Jupp Heynckes: You know this man unless you’re a really new Bayern fan. He took over for the last couple of weeks in 2009 when Jürgen Klinsmann was sacked and secured the Champions League qualification. But that wasn’t the first time Heynckes coached the FCB: From 1987 to 1991, he led the club to two league titles. Uli Hoeneß still regrets that sacking not only because of the success but also, if not mainly, because they are good friends. A legendary moment among football fans took place back in ’89 when Hoeneß defended Heynckes in a heated debate with (or, better, against) Christoph Daum on national TV. In 1998, he won the Champions League with Real Madrid just to be sacked after the season. ‘Don Jupp’ currently is responsible for Bayer Leverkusen’s squad but his contract expires on July 1st.
Strength: Knows the club very well, no trouble between coach and management
Weakness: His age – Heynckes is 65 years old. If you wanna know how stressful it is to coach this club, just ask Ottmar Hitzfeld.
Joachim Löw: The coach of the German national team is known for turning the DFB team into a young, attractive side. Since his contract doesn’t expire until 2012, the only way he becomes the new FCB coach is if someone (Heynckes) is willed to be just a short-term solution. It wouldn’t be his first job as club coach as Löw already worked for clubs in Germany, Turkey and Austria (with moderate success).
Strength: Knows half of the team, can combine successful and attractive football
Weakness: Hasn’t worked for a club for almost 10 years, might struggle with the daily routine work
Ralf Rangnick: Named the ‘professor’ in Germany because he was one of the first coaches who tried to explain tactical stuff to the public, Rangnick is probably the tactically most adept solution. Two consecutive promotions with both Ulm (’98, ’99) and Hoffenheim (’07, ’08), another promotion with Hannover (’02) and a Champions League qualification with Schalke (’05) are his most important successes as coach so far. His problem: He wants to be responsible for transfers, something Uli Hoeneß and Karl-Heinz Rummenigge prefer to avoid. That makes him a very unlikely choice.

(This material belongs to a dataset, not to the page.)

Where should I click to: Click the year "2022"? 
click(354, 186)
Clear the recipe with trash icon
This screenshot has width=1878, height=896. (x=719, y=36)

Strength: Smart tactician, always seems to have a long-term plan
Weakness: Wants too much influence
Matthias Sammer: The former world-class sweeper currently works as the DFB’s technical director but already has coaching experience. He won a title with Dortmund in 2002 which made him, at the age of 34, the youngest coach to ever win the Bundesliga. However, Sammer is well-known for being a person who always speaks his mind openly, it’s doubtful whether Bayern likes that. Not only that, Sammer hasn’t been a coach for 6 years now. Signing him would definitely be a risk, although one that could pay off.
Strength: Young but experienced and successful, very knowledgeable
Weakness: Outspokenness, hasn’t coached for 6 years
Martin Jol: The Dutch has yet to coach a true top-class team but did a respectable job at Tottenham, Hamburg and Ajax. He is a bit of the great unknown in the rumor mill. While some criticize that he has yet to win a league title, others say that this is not his fault as the clubs he has coached never made it possible for him to build the team he wants because of a lack of money or time. But is Bayern really looking for another Dutch project?
Strength: ? (please tell me if you’re a fan of one of the clubs he has coached and are aware of any strength)
Weakness: Never coached a top-class squad
Thorsten Fink: Certainly the outsider in the ‘coach race’, Fink is mainly considered to be a possible replacement because of his Bayern past. The midfielder spent 9 years playing for the club, including an appearance in the 1999 Champions League final. After his first coaching job in Ingolstadt, Fink joined FC Basel in 2009 and immediately won the league title and domestic cup in his first year. This season, he and his team played against Bayern in the CL group stage (and lost both matches, 1-2 and 0-3).
Strength: Knows the club well
Weakness: Inexperienced, unproven
As you can see, most of these solutions seem unlikely so it’s definitely possible that Bayern’s new coach is as much of a surprise as Jürgen Klinsmann was. Don’t expect an announcement within the next weeks, though, as the club surely wants to finish the season without the players thinking of their new boss.